Zusätzlich sorgt das System verpflichtender Fortbildungspunkte für Diskussionen. Pflegekräfte müssen innerhalb von zwei Jahren 40 Punkte sammeln, wobei 45 Minuten Fortbildung einem Punkt entspricht. Diese 40 Punkte müssen unabhängig vom jeweiligen Beschäftigungsumfang erworben werden. Anerkannt werden Formate wie Seminare, Workshops oder Kongresse, aber auch E-Learning, Supervision oder die Mitarbeit in Arbeitsgruppen. Maximalwerte sind streng geregelt: So gibt es etwa höchstens acht Punkte pro Seminartag, sechs für einen Kongresstag oder einen Punkt für eine kurze Fortbildung im eigenen Praxisfeld. Kritiker bemängeln den hohen organisatorischen Aufwand, während die Kammer darin einen wichtigen Beitrag zur Qualitätssicherung sieht. Diese Fortbildungsordnung trat zum 01. Juli 2025 in Kraft. Die Pflegekammer sieht vor, dass ab diesem Zeitpunkt Fortbildungspunkte gesammelt werden müssen.  Nachweise müssen aufbewahrt werden.  Ab Juli 2027 werde die Landespflegekammer stichprobenartig Pflegefachpersonen anschreiben und die Nachweise des vergangenen Fortbildungszyklus einfordern.
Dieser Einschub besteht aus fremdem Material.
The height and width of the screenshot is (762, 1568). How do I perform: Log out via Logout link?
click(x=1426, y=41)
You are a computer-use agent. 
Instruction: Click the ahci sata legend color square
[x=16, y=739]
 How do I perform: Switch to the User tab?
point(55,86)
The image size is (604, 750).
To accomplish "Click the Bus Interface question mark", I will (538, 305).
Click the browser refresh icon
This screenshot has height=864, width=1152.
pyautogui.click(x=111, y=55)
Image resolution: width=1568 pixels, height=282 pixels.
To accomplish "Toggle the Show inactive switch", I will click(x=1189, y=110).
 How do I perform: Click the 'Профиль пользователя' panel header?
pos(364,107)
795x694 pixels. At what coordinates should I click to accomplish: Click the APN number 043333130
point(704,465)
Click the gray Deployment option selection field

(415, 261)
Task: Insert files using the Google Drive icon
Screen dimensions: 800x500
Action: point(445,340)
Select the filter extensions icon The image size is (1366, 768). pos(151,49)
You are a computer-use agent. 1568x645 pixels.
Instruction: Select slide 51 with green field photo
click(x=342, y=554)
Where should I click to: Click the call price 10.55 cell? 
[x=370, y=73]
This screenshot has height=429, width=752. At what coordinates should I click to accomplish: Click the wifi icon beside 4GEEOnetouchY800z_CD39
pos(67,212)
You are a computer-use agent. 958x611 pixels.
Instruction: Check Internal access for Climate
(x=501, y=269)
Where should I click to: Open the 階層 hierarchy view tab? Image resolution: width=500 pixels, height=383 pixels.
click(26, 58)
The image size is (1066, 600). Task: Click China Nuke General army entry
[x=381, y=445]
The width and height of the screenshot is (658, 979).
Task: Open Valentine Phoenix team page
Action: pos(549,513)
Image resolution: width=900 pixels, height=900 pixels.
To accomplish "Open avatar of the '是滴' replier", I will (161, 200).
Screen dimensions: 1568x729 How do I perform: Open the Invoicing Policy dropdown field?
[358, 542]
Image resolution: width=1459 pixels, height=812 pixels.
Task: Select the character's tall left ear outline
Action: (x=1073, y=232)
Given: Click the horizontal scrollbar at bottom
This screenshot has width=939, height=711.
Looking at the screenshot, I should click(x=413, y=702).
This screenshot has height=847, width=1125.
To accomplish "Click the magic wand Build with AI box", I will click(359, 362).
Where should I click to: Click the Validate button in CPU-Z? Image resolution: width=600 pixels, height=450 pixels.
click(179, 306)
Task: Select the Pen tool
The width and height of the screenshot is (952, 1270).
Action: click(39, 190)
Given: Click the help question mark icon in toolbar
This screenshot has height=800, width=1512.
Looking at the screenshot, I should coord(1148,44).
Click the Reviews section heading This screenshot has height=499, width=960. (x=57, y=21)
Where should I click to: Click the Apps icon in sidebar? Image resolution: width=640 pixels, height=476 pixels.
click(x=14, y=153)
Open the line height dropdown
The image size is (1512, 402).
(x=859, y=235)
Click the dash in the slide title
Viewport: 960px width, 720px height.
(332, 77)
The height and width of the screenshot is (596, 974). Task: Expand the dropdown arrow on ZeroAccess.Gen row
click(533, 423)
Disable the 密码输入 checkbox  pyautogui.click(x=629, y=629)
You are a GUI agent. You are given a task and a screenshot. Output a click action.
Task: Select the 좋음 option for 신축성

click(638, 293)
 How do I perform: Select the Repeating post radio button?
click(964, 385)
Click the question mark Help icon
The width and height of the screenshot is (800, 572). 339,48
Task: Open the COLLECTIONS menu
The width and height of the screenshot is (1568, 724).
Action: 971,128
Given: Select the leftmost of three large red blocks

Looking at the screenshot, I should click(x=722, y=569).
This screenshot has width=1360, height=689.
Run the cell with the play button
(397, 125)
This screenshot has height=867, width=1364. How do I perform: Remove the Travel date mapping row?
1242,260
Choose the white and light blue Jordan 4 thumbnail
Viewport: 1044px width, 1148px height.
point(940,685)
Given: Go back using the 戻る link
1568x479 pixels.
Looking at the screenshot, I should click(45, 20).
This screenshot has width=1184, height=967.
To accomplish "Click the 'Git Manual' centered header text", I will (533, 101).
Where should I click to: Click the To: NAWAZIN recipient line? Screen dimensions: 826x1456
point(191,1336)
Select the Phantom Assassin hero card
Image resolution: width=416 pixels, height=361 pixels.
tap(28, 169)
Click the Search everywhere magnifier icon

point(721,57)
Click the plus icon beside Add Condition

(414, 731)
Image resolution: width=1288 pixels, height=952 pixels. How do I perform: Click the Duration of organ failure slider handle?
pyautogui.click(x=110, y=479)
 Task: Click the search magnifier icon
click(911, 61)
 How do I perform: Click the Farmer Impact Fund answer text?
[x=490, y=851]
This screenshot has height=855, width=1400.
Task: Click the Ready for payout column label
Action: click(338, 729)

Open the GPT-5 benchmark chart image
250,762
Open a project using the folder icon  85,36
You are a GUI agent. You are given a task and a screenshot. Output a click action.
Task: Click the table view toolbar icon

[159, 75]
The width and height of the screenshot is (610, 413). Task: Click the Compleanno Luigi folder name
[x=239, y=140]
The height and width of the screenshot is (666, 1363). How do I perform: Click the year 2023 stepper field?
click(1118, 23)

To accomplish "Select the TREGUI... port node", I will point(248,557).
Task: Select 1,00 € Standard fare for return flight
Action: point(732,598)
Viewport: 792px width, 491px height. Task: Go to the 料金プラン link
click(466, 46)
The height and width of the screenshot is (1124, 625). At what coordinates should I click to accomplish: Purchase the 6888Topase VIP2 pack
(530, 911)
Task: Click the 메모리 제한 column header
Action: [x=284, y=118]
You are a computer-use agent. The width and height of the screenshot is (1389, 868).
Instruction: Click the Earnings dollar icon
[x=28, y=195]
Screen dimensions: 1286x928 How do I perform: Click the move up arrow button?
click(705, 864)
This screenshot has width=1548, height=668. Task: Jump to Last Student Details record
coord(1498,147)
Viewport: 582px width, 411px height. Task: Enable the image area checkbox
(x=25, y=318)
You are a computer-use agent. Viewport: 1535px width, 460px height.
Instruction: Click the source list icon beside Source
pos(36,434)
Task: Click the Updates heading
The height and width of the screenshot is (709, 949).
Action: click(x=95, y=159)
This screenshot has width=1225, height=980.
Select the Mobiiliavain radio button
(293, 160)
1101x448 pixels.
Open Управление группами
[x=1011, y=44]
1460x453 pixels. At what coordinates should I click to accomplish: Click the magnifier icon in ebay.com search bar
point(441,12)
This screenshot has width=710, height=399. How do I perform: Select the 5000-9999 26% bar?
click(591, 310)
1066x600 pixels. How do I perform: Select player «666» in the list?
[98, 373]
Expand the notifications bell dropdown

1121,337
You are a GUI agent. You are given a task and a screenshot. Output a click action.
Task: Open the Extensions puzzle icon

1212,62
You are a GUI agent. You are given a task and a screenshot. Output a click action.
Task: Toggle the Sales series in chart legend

Das Ministerium für Wissenschaft und Gesundheit, das geleitet wird von Minister Clemens Hoch, hat diese Fortbildungsordnung der Landespflegekammer genehmigt.

Ein neues Kapitel in der Debatte eröffnete ein Verfahren vor dem Verwaltungsgericht Koblenz. Der Montabaurer Rechtsanwalt Robert Schneider von der Kanzlei Walterfang, Gauls & Ickenroth hatte im Namen von fünf Pflegekräften gegen Beitragsbescheide der Jahre 2016 bis 2019 geklagt – mit Erfolg. Im Verfahren wurde deutlich, dass die Kammer erhebliche Rücklagen gebildet hatte (2018: 1,6 Mio. €, 2019: 2,8 Mio. €), ohne diese zur Kostendeckung einzusetzen. Damit, so das Gericht, sei das Kostendeckungsprinzip verletzt worden: Pflichtbeiträge dürfen nur erhoben werden, wenn tatsächlich ein Bedarf besteht. Um einem Urteil gegen sich zuvorzukommen, zog die Kammer die Bescheide zurück. Zwar sind ältere Bescheide in der Regel nicht mehr angreifbar, doch gilt der Fall als Signal für weitere Widersprüche bei künftigen Forderungen. Die Kläger sehen darin einen wichtigen Zwischenschritt und fordern eine grundlegende Debatte über Legitimation und Nutzen der Kammer.

Wir berichteten HIER

Die Pflegekammer Rheinland-Pfalz steckt damit in einer tiefen Vertrauenskrise. Zwischen den Forderungen nach Abschaffung, Beitragsfreiheit oder freiwilliger Mitgliedschaft und dem Anspruch, eine starke Stimme für die Berufsgruppe zu sein, klafft ein tiefer Graben. Ohne sichtbaren Nutzen, transparente Finanzen, fair gestaltete Fortbildungspflichten und ein stärkeres demokratisches Fundament dürfte es schwer werden, die Pflegekräfte im Land hinter sich zu vereinen.

Mein Fazit

Pflegekräfte sind das Rückgrat unseres Gesundheitssystems. Sie arbeiten am Limit, stemmen Personalmangel, Überstunden und hohe Verantwortung. Dafür bekommen Sie oft weder genug Anerkennung noch faire Bedingungen. Gerade deshalb ist es eine bittere Zumutung, wenn über sie hinweg entschieden wird, wenn Pflichtbeiträge steigen und zusätzliche Fortbildungslasten auferlegt werden, ohne dass sich ihr Arbeitsalltag wirklich verbessert. Es braucht endlich mehr Mitsprache für die Menschen, die Tag und Nacht für andere da sind. Pflege darf nicht von oben verwaltet, sondern muss von unten gestaltet werden. Wir brauchen Pflege: und wir brauchen sie fair, entlastet und respektiert (as).